Our library had a “learn to knit” program last week, and Henry got it into his head that he wanted to go. Though it is possible that I made it sound extra enticing. It’s been years since I’ve knit, and it used to be a daily occurrence (I even made up a pattern once and got to be in a book). Why did I stop? Kids and life encroach on time, I suppose. Anyway, so we went to the library program, which was packed with people (hurray!), which meant we were pretty much on our own while the knitting teachers ran from person to person, instructing. The boys each picked out yarn and got a pair of needles (which they got to keep!), and then I helped them cast on, and started them knitting. They didn’t get it right away (and Eli, being only 3, didn’t really get it at all, though I think he’s close, honestly). Henry will get it with practice. What did happen, though, is that, as I was showing them how to knit, my body kicked into some sense memory meditation thing, and it was like eating a cookie my grandmother made or something. It became difficult for me to give Henry his knitting back.
One thing I did immediately realize is that another reason I stopped knitting is that, when children aren’t acting like dogs, they’re acting like cats. Zuzu kept batting at the yarn and trying to remove the needles from the knitting. I threw her a ball with a bell in it so I could keep knitting (kidding).

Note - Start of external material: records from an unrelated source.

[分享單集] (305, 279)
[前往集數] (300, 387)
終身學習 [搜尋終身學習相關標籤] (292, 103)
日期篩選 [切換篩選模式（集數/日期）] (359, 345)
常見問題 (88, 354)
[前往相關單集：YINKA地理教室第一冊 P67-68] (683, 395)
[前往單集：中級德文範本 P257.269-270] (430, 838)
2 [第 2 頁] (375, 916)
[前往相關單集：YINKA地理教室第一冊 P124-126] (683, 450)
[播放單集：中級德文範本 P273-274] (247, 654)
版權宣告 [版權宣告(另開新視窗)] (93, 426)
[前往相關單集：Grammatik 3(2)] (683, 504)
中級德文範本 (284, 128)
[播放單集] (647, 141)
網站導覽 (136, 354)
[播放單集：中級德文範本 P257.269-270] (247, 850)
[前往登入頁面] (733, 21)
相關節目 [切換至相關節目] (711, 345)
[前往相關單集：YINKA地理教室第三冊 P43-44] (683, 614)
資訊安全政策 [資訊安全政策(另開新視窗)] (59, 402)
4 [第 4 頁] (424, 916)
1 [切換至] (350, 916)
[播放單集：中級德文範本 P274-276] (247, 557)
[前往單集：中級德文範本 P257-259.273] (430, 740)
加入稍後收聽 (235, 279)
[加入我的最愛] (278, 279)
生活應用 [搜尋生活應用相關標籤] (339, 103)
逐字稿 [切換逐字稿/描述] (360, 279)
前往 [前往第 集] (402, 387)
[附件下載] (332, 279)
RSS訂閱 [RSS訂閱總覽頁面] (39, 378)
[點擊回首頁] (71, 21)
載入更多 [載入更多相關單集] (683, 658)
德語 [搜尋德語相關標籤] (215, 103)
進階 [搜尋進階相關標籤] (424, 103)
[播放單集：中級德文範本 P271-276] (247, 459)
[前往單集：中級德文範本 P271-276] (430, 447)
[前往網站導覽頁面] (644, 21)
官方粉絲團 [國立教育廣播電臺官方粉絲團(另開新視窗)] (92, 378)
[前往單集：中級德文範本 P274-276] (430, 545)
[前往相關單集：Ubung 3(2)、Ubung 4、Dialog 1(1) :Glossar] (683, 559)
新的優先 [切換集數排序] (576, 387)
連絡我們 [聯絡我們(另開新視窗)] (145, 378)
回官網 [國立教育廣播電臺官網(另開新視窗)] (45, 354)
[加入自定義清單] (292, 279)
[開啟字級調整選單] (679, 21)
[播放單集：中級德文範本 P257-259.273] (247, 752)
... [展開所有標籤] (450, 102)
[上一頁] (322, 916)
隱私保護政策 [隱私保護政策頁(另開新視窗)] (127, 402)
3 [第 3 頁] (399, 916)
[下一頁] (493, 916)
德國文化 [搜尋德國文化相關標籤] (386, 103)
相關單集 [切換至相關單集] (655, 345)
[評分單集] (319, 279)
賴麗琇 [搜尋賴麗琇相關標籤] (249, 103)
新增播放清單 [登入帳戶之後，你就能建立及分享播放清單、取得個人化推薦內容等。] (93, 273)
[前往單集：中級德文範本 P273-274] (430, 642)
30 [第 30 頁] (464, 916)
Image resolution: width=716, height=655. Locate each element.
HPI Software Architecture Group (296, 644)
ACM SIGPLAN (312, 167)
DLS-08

We got two knitting books out of the library that day: Kids Learn to Knit and Knitting New Scarves. At home, I started standing in the corner when I was supposed to be cleaning, leafing through Knitting New Scarves (like it was Twilight or something! Sheesh!) and fantasizing about what I was going to make. I decided on one with holes that you then knit in a contrasting color, and took myself out to the shed, where all my knitting things were waiting, to see what size double-pointed needles I had (knowing full well I’ve got most every size). In the shed I found an unfinished sweater, two started scarves, an almost-done pair of socks, and the beginnings of a dishcloth. And so I have forbidden myself to buy any new yarn until I finish those projects. I packed one of the scarves and the sweater into my beautiful Knitter’s Review tote (thanks, Clara!), and brought them into the house, where they are being worked on post-kid-bedtime.
One thing I love about knitting is that it offers tangible results in this world I live in, this parenting world where I may not be able to measure success for ten or twenty years. It’s nice to be back to it.